High Intensity Interval Training: High intensity interval training, or HIIT, is more demanding than other routines. You can perform some of the same exercises as in the other routines, just with more bodily exertion, heavier weight, more reps or increased speed.
Many people perform high intensity interval training to save time. Instead of walking on a treadmill for an hour, you might achieve results more quickly by jogging or running for short bursts at a time, which will tire you out and put more strain on your body. You’ll definitely leave each HIIT session feeling more productive than you did with your slow-paced routines.

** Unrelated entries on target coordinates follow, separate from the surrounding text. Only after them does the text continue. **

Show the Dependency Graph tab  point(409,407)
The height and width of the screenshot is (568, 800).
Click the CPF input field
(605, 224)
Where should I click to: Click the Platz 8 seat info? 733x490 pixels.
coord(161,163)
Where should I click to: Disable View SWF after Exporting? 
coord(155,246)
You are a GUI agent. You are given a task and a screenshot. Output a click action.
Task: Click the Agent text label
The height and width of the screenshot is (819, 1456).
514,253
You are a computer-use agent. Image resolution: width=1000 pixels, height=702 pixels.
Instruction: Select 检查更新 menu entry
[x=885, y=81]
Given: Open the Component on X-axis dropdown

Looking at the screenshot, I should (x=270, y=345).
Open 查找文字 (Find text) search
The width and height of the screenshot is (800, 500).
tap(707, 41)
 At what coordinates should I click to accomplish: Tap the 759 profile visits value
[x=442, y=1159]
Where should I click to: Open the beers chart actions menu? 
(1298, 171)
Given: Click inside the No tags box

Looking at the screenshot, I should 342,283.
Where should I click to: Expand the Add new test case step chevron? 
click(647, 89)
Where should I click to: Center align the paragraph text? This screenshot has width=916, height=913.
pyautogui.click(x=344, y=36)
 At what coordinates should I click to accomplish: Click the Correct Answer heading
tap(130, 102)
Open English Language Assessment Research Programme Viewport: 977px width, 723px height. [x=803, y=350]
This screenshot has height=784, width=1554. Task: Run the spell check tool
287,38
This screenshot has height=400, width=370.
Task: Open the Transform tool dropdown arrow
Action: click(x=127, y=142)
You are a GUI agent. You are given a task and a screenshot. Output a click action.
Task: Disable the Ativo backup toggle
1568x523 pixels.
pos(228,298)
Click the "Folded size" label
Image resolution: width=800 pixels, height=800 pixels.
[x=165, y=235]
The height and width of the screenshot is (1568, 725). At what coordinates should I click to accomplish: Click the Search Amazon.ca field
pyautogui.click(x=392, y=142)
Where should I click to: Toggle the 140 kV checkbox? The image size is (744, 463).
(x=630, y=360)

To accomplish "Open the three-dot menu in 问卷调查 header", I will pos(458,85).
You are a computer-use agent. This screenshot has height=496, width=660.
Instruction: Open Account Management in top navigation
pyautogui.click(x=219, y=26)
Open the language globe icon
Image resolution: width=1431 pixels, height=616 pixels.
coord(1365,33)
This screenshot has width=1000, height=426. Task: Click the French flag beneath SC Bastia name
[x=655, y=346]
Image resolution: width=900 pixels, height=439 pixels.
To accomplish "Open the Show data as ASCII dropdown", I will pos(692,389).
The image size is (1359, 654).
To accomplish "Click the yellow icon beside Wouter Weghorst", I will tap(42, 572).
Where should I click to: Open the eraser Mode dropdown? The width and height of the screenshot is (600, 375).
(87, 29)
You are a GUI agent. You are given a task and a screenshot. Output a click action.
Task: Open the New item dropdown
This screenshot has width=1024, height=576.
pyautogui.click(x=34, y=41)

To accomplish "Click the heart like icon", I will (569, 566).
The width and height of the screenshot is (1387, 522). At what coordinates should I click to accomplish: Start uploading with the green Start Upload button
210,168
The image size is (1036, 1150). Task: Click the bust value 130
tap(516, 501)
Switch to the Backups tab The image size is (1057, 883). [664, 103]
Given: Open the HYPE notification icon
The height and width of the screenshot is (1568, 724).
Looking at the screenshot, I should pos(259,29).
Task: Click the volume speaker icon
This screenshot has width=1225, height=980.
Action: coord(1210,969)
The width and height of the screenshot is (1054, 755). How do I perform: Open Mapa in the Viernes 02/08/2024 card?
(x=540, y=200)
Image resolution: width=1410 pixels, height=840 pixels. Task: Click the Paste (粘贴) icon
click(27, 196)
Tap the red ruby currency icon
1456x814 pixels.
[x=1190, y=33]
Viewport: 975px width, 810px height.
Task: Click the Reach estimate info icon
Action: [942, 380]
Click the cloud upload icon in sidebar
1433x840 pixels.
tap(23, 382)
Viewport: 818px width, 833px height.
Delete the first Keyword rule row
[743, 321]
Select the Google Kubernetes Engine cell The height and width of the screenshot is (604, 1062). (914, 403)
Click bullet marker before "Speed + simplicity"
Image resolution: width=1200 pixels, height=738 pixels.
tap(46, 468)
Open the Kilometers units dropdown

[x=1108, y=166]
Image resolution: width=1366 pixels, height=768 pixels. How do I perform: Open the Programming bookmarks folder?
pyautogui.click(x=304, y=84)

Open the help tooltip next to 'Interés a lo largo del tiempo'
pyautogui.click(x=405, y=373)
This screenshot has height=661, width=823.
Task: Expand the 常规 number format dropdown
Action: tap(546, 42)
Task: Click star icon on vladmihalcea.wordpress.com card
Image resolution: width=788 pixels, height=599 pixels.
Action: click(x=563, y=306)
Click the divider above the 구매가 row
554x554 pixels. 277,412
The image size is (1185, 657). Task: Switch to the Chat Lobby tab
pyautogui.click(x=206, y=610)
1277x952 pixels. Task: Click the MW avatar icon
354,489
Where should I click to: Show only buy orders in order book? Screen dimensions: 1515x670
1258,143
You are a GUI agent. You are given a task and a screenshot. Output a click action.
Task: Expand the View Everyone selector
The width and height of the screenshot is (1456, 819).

What are the Benefits of Interval Fitness Training?
Depending on which types of interval fitness training you participate in, you might experience the following benefits:
- Increased strength
- Increased endurance when running
- Defined muscle tone
- Weight loss
- Better cardiovascular endurance overall
Interval training is structured so as to prevent muscle strain and injury. Some individuals don’t realize that they’re overdoing their muscles when they work out. While “no pain, no gain” might be a worthy mantra to follow overall, literal pain that puts you in the chiropractor’s chair or the hospital bed isn’t the way to go.
Tips for Interval Fitness Training
You can’t just delve right into interval fitness training, or that would defeat the safety purpose of the routines.
One of the biggest tips for interval fitness training that you need to exercise before each workout is the warm-up. Every interval training session requires a warm-up session full of gentle stretching, gentle cardio or exercises that ease muscles into the more intense part of the workout.
Another tip is about the recovery period. Your body should not stop exercise completely during this time. But what you do during this period is dictated in part by the routine you choose.
If you do a sprint routine, you might slowly jog or walk during your recovery. You don’t want to get muscle cramps by starting and stopping with a jolt. Make sure you drink water during your recovery time to avoid getting dehydrated.
Also, try out different routines to find which one suits your lifestyle best. If you want to bulk up on muscle, high intensity interval training with explosive exercise routines might be right up your alley. But if you’d prefer to just get a productive cardio workout in after your pilates session, you’d probably rather do a speed drill or sprint training interval workout.